OK. I have nothing to lose, so I'm going to go all the way out to the edge on this gun issue.
In 2005, I watched as my friends at Red Lake were killed, traumatized and besieged by reporters, then forgotten, after a confused and alienated kid drove to the school where I had worked and killed seven people.
I am, as I write this, on a plane back to my home in Portland, Ore., 180 miles north of the mass-murder site in the town of Roseburg, where I used to buy car parts when I lived in the Oregon woods many years ago and where I have visited on my journeys south through the magical Oregon countryside.
I shop at the Clackamas mall where in 2012 one more confused white kid brought out a gun and killed three people for no reason that any of us can fathom — or should have to fathom.
And all of the politicians, no matter how pained and grieved, are dancing around the issue of guns with vague platitudes about the need for mental health services, background checks, the necessity of enlisting the support of responsible gun owners, and on and on.
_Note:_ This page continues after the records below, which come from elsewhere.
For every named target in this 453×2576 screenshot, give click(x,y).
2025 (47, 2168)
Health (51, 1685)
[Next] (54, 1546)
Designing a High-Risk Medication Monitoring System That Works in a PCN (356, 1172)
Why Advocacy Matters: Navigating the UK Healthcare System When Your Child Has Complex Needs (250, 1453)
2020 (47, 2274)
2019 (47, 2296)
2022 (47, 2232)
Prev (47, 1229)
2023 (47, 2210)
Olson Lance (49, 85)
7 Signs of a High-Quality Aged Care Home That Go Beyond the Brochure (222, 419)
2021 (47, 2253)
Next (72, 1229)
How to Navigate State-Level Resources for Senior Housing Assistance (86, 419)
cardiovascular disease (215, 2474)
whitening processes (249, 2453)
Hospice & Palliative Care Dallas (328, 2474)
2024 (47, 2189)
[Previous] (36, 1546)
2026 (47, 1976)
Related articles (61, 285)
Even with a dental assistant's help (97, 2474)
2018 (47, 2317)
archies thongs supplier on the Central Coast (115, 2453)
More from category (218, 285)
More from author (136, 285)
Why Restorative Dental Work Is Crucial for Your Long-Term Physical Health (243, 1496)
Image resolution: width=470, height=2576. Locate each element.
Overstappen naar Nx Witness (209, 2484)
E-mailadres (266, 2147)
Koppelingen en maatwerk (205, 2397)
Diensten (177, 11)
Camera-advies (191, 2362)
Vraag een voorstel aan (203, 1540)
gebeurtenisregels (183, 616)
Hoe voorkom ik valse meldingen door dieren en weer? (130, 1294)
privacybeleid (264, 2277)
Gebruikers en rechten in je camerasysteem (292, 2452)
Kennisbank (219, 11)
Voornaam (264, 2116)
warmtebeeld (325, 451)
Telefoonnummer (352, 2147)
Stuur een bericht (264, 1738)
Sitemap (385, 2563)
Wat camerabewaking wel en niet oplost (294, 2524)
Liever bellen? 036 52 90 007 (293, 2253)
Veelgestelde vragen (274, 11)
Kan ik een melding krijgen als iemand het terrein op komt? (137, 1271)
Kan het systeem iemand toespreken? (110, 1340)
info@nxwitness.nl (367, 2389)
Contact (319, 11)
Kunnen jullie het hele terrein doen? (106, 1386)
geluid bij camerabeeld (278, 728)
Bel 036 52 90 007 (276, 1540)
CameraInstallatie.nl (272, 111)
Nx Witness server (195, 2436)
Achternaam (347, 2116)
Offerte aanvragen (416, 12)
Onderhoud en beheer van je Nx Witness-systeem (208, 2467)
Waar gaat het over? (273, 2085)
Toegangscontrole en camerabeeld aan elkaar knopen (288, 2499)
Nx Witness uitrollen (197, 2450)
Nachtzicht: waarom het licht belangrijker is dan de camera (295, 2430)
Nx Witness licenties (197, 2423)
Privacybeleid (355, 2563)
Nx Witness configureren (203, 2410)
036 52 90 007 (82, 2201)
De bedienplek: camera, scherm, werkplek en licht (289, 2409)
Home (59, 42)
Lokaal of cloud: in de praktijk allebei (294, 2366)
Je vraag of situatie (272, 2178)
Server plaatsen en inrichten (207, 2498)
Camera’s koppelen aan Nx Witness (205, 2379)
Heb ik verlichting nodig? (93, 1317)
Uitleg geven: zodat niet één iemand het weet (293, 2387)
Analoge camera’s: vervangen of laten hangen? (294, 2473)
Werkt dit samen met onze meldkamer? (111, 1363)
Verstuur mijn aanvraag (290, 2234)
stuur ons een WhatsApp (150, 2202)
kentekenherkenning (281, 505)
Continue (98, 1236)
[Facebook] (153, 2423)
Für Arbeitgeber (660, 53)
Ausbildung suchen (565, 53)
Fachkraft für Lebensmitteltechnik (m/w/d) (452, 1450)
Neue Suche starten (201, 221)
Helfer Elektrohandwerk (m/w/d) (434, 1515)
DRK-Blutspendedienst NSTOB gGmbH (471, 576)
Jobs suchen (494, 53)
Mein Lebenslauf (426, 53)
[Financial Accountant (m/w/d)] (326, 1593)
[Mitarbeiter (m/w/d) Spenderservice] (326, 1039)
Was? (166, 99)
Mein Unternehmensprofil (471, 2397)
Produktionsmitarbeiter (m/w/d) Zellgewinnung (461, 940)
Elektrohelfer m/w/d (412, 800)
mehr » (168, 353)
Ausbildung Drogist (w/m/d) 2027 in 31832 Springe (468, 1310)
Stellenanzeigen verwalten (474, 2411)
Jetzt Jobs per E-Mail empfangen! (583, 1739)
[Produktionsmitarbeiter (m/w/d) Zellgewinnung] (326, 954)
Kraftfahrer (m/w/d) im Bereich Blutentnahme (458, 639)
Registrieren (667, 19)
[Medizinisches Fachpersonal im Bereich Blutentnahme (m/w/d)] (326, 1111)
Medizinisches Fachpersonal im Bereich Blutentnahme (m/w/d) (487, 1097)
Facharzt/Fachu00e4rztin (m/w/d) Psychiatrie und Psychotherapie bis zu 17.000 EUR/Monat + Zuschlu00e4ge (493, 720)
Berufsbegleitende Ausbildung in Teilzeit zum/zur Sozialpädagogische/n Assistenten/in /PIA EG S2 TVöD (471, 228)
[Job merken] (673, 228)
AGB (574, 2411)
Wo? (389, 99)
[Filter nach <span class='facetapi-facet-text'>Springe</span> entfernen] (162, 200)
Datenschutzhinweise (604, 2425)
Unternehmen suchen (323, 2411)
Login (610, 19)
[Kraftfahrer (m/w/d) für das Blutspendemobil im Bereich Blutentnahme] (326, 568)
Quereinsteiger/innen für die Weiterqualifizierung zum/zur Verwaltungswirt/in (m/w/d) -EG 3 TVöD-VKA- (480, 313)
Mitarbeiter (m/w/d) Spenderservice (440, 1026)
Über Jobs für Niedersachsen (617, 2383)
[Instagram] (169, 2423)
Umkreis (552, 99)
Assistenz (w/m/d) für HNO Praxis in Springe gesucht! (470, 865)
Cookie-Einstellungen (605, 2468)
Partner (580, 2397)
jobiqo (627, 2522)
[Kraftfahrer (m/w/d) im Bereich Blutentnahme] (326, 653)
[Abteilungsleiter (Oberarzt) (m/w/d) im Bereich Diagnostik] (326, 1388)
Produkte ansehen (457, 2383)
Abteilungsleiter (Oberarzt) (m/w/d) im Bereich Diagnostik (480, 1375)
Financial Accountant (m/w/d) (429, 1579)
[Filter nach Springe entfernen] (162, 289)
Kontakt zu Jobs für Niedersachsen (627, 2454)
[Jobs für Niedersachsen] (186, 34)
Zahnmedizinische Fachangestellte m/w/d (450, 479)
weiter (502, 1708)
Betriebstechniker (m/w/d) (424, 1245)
But let's cut to the chase: It's guns, pure and simple. Guns.
So, let's go to it.
What is it about guns that so obsesses Americans? Yes, I know all about the Second Amendment and how it supposedly protects our rights. I know all about the perceived slippery slope into governmental control of our lives. I know about beard boys in Idaho wearing camouflage and face paint and crawling through the woods to hold out against an upcoming takeover by the fascist government, and about frightened fathers and mothers keeping guns in their houses in cities and suburbs to protect against intruders. I know about all of this.